### Excerpt to read

Some shopkeepers in the town complained that the contractor was in the habit of forcing them to stand sureties for the fulfilment, on the part of landholders, of any engagements they might make, to pay him certain sums, or to make over to him certain land produce at the harvest. This, they said, often involved them in heavy losses, as the landholders frequently could not, or would not, do either when the time came, and they were made to pay. This is a frequent practice throughout Oude. Shopkeepers and merchants who have property are often compelled by the contractors and other local officers to give such security for bad or doubtful paymasters with whom they may happen to have had dealings or intercourse, and by this means robbed of all they have. All manner of means are resorted to to compel them: they and their families are seized and confined, and harshly or disgracefully treated, till they consent to sign the security bonds. The plea that the bonds had been forced from them would not avail in any tribunal to which they might appeal: it would be urged against them that the money was for the State; and this would be considered as quite sufficient to justify the Government officer who had robbed them. The brief history which I propose to give of Buksh Allee, the late contractor for the Russoolabad district, is as follows:–

Mokuddera Ouleea, one of the consorts of the King, Nuseer-od Deen Hyder, was the daughter of Mr. George Hopkins Walters, a half-pay officer of one of the regiments of British Dragoons, who came to Lucknow as an adventurer. He there united himself (though not in marriage) to the widow of Mr. Whearty, an English merchant or shopkeeper of that city, who had recently died, leaving this widow, who was the daughter of Mr. Culloden, an English merchant of Lucknow, and one son, now called Ameer Mirza, and one daughter, now called Shurf-on Nissa. By Mr. Walters this widow had one daughter, who afterwards became united to the King in marriage (in 1827), under the title of “Mokuddera Ouleea.” Mr. Walters died at Lucknow, and the widow and two daughters went to reside at Cawnpoor. The daughters were good-looking, and the mother was disposed to make the most of their charms, without regard to creed or colour.

Buksh Allee, a dome by caste, who had been by profession a drummer to a party of dancing-girls, served them as a coachman and table attendant. At Cawnpoor he cohabited with Mrs. Walters, and prevailed upon her to take her children back to Lucknow as the best possible market for them, as he had friends at Court who would be able to bring them to the notice of the sovereign. They were shown to the King as soon as he succeeded his father on the throne in 1827. He was captivated with the charms of Miss Walters, though they were not great, demanded her hand from the mother, and was soon after united to her in marriage according to the Mahommedan law. A suitable establishment was provided by the King for her mother, father-in-law, brother, and sister; and as his Majesty considered that the manner in which Buksh Allee and her mother had hitherto lived together was unsuitable to the connection which now subsisted between them, he caused them to be married in due form according to the Mahommedan law. The mother and her three children now changed their creed for that of Islamism, and took Mahommedan names.

### Dataset excerpt
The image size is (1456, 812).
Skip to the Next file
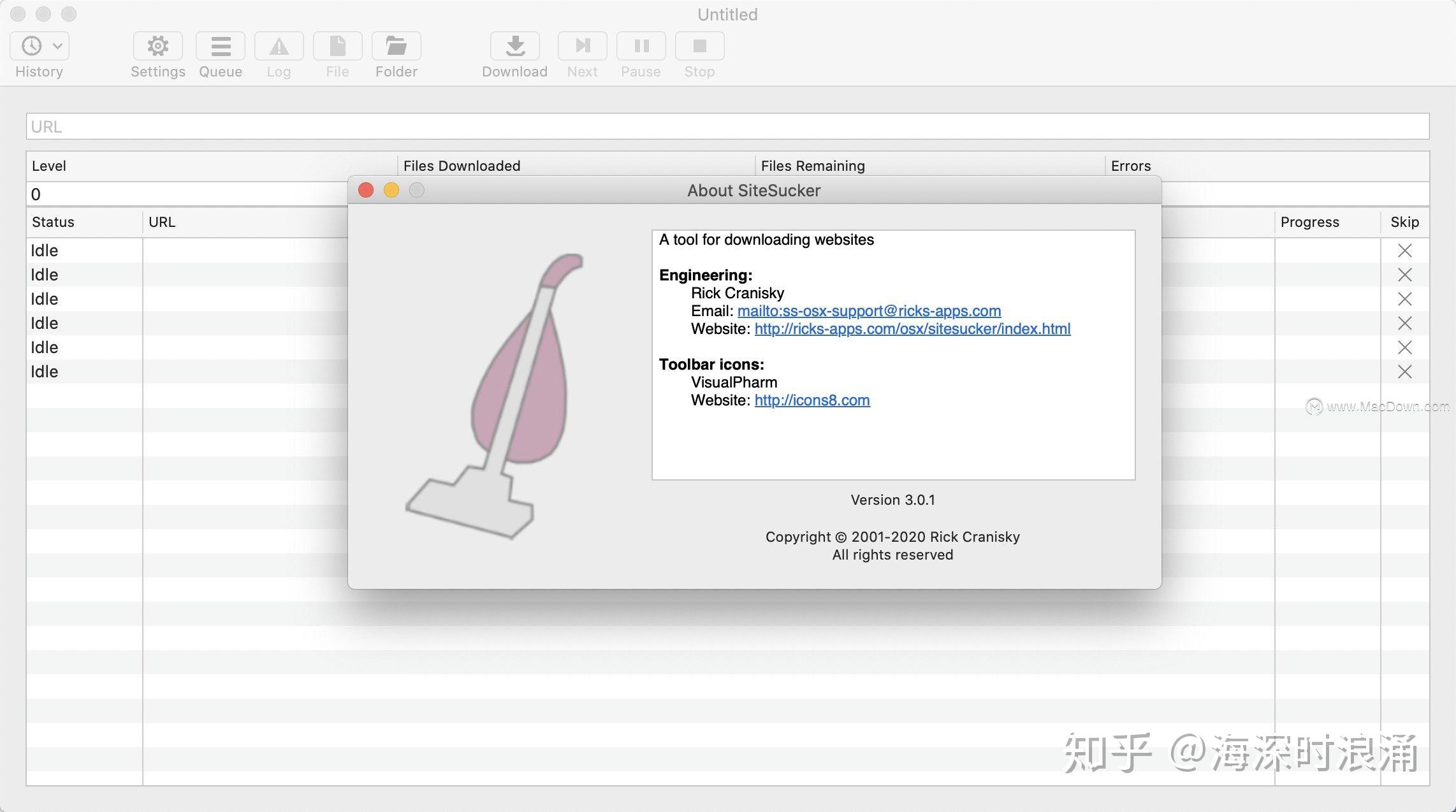point(581,46)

### What you need to do
**1)** Please say whether each statement below agrees with the passage about Buksh Allee, answering yes or no and quoting the words of the passage that decide it.
(a) Mr. Walters married the widow of Mr. Whearty.
(b) The King was united in marriage to Miss Walters in 1827.
(c) Buksh Allee had once worked as a drummer to a party of dancing-girls.
**2)** Render this sentence from the passage about Buksh Allee in Spanish: "Mr. Walters died at Lucknow, and the widow and two daughters went to reside at Cawnpoor."
**3)** Proceed with the passage about Buksh Allee, writing what comes after its final sentence.

### Task-by-task outputs
**1)**
(a) No: "He there united himself (though not in marriage) to the widow of Mr. Whearty"
(b) Yes: "who afterwards became united to the King in marriage (in 1827)"
(c) Yes: "who had been by profession a drummer to a party of dancing-girls"

**2)** El señor Walters murió en Lucknow, y la viuda y las dos hijas se fueron a residir a Cawnpoor.

**3)**
By a deed of engagement with the British Government, hearing date the 1st of March 1829, the King contributed to the five per cent loan the sum of sixty-two lacs and forty thousand rupees, the interest of which, at five per cent., our Government pledged itself to pay to the four females.*

[* Mulika Zumanee, 10,000; Taj Mahal, 6,000; Mokuddera Ouleea, 6,000; Zeenut-on Nissa, the daughter of Mulika Zumanee, 4,000.]

These pensions were to descend in perpetuity to their heirs, if they left any; and if they left none, they were to have the power to bequeath them by will to whomsoever and for what purposes soever they chose, the British Government reserving to itself the power to pay to the heirs the principal from which the pensions arose, instead of continuing the pensions.

The King died in July 1837, and Mokuddera Ouleea went to reside near her mother and Buksh Allee, taking with her great wealth in jewels and other things, which she had accumulated during the King’s lifetime. Her sister, Ashrof–alias Shurf-on Nissa–resided in the same house with her mother and Buksh Allee. Mokuddera Ouleea had from the time she became estranged from her husband, the King, led a very profligate life, and she continued to do the same in her widowhood. On the 14th of September 1839, the mother died; and the sister, Shurf-on Nissa, supplied her place, as the wife or concubine of Buksh Allee.

Mokuddera Ouleea became pregnant, and on the 9th of November 1840, she was taken very ill from some violent attempt to produce abortion. She continued insensible and speechless till the evening of the 12th of that month, when she expired. The house which Buksh Allee occupied at that time is within the Residency compound, and had been purchased by Mr. John Culloden, the father of Mrs. Walters, from Mr. George Prendergast on the 22nd of February 1802. Mr. Prendergast purchased the house from Mr. S. M. Taylor, an English merchant at Lucknow, who obtained it from the Nawab Assuf-od Dowlah, as a residence. The Nawab afterwards, on the 5th of January 1797, gave him, through the Resident, Mr. J. Lumsden, permission to sell it to Mr. Prendergast. The remains of Mokuddera Ouleea were interred within the compound of that house, near those of her mother, though the King, Mahommed Allee Shah, wished to have them buried by the side of those of her husband, the late King. The house is still occupied by Shurf-on Nissa, who succeeded to her sister’s pension and property, under the sanction of the British Government, and has built, or completed within the enclosure, a handsome mosque and mausoleum.

On the death of Mr. Walters, Mrs. Whearty made application, through the house of Colvin and Co., for the arrears of pension or half-pay due to him up to the time of his death, and for some provision for herself as his widow; but she was told that unless she could produce the usual certificate, or proof of her marriage with him, she could get neither. No proof whatever of the marriage was forthcoming, and the claim was prosecuted no further. Shurf-on Nissa, and her brother and his son, continued to live with Buksh Allee, who, upon the wealth and pension left by Mokuddera Ouleea to her sister, kept up splendid establishments both at Lucknow and Cawnpoor.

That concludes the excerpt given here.